A campanha de terror tinha o objetivo de suprimir toda oposição genuinamente socialista contra a usurpação do poder feita pelo stalinismo. O alvo maior do stalinismo era atacar os que estavam junto com Trotsky. Em fevereiro de 1937, Leon Sedov, filho de Trotsky, foi morto em Paris. Às vésperas da fundação da IV, Rudolf Klement, secretário de organização da nova Internacional, foi assassinado, e o projeto de estatutos foi roubado.

Em 24 de maio de 1940, se deu a primeira tentativa de assassinato de Trotsky. Um bando de assassinos stalinistas, liderados pelo pintor David Siqueiros disparou rajadas de balas contra a casa do revolucionário que escapou do atentado.

Na segunda tentativa, conseguiram seu objetivo. Stalin havia, finalmente, liquidado o último dos grandes dirigentes bolcheviques da Revolução de Outubro.

O stalinismo foi julgado pela história
O stalinismo procurava desarticular a recém-fundada IV Internacional. Possui um grande significado o fato de Stalin, que naquele momento dirigia um Estado operário e tinha influência em partidos de massas de todo o mundo, ter de recorrer a um assassinato pelas costas de um velho de 61 anos.

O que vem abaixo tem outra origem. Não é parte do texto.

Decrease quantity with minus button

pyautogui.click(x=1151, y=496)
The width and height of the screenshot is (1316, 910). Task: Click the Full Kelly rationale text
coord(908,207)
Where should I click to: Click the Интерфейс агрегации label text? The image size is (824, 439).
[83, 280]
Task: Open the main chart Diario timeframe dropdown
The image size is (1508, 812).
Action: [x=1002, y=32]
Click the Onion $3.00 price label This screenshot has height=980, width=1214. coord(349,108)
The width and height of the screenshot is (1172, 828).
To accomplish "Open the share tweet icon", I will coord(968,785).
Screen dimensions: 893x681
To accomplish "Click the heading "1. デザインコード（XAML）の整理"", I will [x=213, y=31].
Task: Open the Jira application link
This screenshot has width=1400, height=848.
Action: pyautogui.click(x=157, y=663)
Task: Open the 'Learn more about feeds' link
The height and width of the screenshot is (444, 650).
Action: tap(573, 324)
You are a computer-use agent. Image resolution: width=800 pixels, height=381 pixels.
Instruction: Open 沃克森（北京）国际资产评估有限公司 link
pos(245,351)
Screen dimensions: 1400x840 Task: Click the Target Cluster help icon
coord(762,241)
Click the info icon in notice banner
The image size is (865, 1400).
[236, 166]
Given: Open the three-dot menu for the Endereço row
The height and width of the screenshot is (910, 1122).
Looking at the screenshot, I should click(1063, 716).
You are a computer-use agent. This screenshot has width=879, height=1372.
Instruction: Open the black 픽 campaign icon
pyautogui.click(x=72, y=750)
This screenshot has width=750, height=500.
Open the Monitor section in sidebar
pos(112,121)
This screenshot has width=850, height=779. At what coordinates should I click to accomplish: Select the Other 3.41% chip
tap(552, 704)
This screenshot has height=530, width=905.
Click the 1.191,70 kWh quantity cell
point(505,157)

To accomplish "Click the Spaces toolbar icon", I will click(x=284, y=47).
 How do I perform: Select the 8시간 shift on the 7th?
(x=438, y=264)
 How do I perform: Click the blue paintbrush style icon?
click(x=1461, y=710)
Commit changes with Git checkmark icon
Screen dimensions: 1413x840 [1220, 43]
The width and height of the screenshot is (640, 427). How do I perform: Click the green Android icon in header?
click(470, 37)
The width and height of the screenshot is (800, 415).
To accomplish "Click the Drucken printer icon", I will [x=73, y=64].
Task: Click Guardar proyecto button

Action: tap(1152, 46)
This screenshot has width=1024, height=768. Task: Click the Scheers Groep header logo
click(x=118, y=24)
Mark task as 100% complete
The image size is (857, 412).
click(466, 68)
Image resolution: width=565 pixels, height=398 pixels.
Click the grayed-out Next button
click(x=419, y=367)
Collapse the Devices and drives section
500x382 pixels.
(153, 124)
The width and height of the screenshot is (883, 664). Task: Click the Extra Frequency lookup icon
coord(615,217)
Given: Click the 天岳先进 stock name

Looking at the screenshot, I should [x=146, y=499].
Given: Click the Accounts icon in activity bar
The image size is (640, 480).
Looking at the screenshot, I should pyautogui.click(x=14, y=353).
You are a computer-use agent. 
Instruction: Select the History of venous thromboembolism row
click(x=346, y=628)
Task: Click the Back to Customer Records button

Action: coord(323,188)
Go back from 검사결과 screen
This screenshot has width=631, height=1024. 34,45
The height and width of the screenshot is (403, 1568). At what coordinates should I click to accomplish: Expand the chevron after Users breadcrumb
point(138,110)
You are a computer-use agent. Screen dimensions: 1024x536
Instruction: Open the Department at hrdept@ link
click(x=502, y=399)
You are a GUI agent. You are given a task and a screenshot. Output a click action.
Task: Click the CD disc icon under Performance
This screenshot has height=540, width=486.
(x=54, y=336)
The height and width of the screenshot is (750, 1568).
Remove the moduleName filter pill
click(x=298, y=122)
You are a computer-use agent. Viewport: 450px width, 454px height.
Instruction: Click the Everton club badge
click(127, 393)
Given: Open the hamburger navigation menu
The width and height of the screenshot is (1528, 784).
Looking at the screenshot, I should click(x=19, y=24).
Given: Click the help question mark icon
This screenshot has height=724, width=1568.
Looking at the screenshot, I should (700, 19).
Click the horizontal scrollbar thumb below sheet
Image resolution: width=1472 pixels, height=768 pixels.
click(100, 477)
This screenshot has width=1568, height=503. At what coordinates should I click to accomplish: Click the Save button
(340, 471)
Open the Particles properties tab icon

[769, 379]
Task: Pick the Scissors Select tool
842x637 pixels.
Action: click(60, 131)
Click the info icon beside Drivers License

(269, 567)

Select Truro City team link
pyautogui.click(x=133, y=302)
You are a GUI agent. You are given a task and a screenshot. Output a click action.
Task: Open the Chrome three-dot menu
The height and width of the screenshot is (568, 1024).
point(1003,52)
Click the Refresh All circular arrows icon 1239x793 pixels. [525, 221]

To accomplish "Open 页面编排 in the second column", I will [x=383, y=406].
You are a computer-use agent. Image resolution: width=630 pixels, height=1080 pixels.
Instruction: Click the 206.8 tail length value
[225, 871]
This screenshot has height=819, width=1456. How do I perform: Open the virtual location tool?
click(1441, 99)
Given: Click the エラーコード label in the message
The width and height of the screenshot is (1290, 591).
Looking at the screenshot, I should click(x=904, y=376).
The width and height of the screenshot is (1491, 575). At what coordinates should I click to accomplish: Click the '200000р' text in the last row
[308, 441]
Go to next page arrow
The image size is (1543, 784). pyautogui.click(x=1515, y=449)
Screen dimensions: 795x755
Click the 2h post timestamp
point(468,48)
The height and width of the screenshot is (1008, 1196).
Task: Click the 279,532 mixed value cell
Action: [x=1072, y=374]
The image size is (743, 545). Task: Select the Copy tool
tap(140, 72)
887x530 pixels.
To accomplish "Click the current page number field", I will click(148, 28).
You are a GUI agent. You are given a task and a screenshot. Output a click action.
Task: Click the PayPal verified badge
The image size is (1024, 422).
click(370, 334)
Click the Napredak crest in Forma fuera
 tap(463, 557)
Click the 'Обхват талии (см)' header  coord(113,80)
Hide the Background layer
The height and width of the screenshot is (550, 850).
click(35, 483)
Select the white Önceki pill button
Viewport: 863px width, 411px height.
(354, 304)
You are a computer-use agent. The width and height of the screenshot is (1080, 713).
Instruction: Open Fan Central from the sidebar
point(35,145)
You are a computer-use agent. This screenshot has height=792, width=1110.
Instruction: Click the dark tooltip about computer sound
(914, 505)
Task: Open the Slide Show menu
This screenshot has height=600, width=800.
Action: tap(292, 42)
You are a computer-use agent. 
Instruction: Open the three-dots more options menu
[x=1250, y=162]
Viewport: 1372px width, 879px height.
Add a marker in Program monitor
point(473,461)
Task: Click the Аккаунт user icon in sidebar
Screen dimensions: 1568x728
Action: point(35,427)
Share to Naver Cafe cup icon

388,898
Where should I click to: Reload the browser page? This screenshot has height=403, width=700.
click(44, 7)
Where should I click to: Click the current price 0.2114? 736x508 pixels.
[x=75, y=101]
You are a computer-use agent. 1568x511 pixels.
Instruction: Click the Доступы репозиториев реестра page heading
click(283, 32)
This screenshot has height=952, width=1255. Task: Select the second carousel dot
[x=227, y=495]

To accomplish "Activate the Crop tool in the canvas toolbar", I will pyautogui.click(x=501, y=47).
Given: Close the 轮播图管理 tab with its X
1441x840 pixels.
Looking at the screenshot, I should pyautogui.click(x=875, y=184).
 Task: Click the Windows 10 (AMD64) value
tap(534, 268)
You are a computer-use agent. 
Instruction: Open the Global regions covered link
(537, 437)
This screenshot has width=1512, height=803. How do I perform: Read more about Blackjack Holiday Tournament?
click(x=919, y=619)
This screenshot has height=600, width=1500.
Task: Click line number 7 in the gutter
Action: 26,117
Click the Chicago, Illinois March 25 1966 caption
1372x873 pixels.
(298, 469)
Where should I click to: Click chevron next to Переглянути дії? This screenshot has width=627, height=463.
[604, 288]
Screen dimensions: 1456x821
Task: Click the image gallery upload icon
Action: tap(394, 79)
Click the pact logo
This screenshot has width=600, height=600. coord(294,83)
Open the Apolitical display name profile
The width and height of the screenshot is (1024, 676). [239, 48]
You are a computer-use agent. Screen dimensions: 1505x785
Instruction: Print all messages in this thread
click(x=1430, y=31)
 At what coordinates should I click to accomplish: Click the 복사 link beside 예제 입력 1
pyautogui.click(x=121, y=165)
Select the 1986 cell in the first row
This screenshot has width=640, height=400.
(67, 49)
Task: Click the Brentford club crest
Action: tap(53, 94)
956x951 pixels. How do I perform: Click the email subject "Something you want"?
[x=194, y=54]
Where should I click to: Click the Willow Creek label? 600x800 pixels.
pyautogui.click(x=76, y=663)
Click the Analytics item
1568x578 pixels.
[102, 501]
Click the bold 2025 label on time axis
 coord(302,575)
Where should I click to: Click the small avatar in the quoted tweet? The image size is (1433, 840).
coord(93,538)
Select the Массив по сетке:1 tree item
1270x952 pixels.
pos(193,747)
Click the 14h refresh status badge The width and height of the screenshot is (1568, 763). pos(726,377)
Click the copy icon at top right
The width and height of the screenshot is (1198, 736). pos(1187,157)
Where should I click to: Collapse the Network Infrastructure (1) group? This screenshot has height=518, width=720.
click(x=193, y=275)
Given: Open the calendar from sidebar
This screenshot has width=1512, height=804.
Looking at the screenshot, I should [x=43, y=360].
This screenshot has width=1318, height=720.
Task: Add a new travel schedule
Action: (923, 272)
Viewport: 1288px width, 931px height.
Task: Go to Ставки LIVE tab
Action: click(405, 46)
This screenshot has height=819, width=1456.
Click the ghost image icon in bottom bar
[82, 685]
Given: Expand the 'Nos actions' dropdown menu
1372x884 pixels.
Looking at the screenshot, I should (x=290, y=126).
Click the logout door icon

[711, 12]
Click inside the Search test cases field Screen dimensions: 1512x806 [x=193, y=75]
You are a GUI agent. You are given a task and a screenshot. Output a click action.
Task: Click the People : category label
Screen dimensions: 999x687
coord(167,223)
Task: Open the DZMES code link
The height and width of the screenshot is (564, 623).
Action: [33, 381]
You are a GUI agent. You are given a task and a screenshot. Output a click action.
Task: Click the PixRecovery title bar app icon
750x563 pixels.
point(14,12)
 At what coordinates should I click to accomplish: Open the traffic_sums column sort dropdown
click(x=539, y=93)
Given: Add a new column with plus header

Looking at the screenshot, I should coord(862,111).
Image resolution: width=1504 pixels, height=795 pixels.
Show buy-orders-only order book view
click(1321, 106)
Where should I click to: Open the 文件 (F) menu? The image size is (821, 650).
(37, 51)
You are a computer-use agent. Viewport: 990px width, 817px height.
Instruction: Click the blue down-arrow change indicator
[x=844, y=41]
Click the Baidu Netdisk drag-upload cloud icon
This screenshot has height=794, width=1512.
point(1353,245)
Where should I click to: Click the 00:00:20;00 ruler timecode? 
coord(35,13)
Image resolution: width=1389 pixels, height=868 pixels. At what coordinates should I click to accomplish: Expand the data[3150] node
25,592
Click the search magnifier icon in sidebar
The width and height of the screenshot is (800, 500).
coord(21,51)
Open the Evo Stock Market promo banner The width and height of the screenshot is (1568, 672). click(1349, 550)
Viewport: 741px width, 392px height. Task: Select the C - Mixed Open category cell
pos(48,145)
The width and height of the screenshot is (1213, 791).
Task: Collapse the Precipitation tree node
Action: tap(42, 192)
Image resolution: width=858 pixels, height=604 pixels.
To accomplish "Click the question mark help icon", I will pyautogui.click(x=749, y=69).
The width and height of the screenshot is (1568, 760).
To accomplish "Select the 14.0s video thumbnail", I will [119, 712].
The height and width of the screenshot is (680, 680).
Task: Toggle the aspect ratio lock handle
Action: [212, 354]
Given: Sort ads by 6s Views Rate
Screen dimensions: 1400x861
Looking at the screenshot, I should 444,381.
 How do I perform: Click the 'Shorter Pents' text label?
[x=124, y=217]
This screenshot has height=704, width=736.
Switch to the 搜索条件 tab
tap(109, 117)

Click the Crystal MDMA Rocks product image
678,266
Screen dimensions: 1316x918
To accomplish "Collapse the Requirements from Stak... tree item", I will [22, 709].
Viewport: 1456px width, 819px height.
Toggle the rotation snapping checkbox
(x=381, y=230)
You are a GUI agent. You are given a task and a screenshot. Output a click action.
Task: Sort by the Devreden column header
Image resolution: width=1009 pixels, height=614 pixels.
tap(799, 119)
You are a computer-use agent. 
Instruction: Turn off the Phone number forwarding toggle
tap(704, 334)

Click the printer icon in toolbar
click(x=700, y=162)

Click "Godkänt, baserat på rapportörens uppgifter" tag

Hoje, o aparato stalinista desabou. Mesmo o que resta dos partidos stalinistas rejeita a vinculação com Stalin. Por outro lado, a IV Internacional sobreviveu e está sendo reconstruída. Obviamente, o assassinato do principal dirigente da Internacional foi uma perda colossal.

Mesmo assim, o stalinismo não conseguiu suprimir o legado teórico e político do revolucionário russo. Suas obras constituem uma extraordinária contribuição para a teoria marxista. Um legado para as novas gerações de revolucionários que mantêm viva a sua luta em defesa do socialismo e da IV Internacional.